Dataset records
<<<<

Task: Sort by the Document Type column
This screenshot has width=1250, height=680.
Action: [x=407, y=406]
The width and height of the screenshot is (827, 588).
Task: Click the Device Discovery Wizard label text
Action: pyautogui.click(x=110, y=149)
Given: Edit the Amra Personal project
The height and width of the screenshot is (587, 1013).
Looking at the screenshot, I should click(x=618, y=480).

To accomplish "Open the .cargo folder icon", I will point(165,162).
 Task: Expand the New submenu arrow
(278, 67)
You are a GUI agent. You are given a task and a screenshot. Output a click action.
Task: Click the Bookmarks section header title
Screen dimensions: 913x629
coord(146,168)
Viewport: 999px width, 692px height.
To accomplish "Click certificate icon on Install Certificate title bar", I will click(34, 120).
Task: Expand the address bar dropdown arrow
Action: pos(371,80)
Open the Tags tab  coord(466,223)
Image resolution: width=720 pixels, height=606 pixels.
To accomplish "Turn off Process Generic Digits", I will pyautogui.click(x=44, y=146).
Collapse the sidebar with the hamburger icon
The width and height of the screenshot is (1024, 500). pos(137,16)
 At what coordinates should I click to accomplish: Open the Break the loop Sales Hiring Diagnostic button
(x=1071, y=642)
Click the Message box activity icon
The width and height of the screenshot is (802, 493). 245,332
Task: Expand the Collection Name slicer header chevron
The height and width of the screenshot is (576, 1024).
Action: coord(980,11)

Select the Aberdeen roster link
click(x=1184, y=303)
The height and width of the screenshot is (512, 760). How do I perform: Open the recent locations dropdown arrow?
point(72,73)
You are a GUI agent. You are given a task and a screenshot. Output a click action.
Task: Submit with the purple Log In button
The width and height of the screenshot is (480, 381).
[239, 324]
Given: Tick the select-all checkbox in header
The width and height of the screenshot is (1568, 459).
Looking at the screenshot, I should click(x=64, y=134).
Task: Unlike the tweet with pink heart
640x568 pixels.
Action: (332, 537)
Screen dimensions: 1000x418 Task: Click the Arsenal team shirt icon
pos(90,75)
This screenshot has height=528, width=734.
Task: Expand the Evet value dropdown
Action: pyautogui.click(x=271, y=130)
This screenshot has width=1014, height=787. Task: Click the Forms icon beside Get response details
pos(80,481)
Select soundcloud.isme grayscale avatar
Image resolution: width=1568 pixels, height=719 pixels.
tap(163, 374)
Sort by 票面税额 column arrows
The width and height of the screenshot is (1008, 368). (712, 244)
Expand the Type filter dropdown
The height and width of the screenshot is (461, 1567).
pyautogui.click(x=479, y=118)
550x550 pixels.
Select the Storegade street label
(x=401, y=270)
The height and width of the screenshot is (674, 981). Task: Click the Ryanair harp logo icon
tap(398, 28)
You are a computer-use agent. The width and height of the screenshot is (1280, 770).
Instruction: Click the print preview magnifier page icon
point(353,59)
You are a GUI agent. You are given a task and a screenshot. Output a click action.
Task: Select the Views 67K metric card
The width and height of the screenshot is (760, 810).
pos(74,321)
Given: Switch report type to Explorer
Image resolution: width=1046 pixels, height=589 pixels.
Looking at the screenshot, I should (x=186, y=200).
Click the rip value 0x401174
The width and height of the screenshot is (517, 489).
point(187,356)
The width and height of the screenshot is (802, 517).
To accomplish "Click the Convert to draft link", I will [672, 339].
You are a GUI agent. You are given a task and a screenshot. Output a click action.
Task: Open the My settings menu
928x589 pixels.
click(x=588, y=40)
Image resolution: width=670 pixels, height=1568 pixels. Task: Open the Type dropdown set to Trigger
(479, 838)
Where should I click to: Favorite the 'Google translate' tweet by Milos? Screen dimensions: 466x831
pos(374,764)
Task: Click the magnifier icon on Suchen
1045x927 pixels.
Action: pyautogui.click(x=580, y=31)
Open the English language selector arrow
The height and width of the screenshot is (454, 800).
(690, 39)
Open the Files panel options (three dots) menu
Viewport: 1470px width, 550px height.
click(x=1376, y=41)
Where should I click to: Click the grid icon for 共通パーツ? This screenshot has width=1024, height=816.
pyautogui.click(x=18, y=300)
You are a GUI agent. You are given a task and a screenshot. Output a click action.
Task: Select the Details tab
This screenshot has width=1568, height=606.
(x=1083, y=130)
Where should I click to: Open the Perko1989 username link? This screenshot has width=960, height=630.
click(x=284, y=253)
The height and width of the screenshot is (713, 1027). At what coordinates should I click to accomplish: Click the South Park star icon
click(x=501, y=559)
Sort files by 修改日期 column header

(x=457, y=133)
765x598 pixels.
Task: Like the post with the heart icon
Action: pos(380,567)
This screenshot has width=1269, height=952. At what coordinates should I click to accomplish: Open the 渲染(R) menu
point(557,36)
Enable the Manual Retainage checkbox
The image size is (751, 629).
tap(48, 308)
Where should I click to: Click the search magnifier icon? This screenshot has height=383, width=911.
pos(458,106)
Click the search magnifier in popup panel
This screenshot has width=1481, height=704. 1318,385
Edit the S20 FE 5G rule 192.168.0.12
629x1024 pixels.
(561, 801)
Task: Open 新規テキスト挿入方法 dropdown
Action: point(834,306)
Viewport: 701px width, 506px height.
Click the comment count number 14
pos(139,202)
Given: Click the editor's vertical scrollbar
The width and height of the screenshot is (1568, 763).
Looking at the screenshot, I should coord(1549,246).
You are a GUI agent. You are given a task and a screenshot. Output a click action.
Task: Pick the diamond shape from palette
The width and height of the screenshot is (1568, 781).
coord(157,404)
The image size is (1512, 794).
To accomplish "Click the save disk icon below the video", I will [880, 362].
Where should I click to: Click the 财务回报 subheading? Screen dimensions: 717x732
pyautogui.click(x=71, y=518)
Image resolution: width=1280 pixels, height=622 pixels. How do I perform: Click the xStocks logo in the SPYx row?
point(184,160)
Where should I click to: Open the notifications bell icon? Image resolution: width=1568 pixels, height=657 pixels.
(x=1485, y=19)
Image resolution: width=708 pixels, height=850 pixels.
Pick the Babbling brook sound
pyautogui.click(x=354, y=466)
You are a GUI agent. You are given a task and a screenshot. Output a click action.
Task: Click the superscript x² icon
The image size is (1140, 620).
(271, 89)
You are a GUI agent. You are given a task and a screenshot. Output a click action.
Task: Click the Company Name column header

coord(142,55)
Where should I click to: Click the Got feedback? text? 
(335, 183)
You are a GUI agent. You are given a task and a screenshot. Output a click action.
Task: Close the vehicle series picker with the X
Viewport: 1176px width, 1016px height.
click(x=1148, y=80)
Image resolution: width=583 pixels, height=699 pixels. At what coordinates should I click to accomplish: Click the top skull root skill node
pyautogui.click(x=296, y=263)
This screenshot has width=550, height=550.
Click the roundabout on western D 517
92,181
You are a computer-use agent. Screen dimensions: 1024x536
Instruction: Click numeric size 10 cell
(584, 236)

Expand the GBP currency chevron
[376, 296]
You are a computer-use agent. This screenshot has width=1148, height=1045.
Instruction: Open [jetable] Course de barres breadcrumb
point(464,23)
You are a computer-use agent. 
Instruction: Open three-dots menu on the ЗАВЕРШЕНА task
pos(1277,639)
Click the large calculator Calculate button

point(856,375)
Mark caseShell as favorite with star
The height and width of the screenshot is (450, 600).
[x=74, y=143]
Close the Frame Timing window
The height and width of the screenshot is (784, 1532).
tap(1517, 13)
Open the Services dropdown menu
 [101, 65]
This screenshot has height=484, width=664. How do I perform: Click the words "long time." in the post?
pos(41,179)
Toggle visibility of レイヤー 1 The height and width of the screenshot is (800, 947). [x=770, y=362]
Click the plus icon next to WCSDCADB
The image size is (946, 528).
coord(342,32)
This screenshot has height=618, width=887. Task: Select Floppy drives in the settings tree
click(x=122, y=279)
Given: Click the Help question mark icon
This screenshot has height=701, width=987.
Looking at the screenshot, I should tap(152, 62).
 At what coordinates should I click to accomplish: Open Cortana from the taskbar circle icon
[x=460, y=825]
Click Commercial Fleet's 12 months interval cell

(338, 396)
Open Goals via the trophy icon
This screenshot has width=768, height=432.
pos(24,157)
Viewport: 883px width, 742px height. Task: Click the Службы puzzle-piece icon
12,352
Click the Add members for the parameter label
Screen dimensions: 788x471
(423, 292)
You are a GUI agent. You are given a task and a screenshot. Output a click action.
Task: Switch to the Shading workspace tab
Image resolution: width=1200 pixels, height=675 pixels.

>>>>

Exercise >> Would you output the lines from the one that contains "At what coordinates should I click to accomplish: Open Cortana" to the end of the data, both ends included, exactly as they appear?

Reply to the task >>
 At what coordinates should I click to accomplish: Open Cortana from the taskbar circle icon
[x=460, y=825]
Click Commercial Fleet's 12 months interval cell

(338, 396)
Open Goals via the trophy icon
This screenshot has width=768, height=432.
pos(24,157)
Viewport: 883px width, 742px height. Task: Click the Службы puzzle-piece icon
12,352
Click the Add members for the parameter label
Screen dimensions: 788x471
(423, 292)
You are a GUI agent. You are given a task and a screenshot. Output a click action.
Task: Switch to the Shading workspace tab
Image resolution: width=1200 pixels, height=675 pixels.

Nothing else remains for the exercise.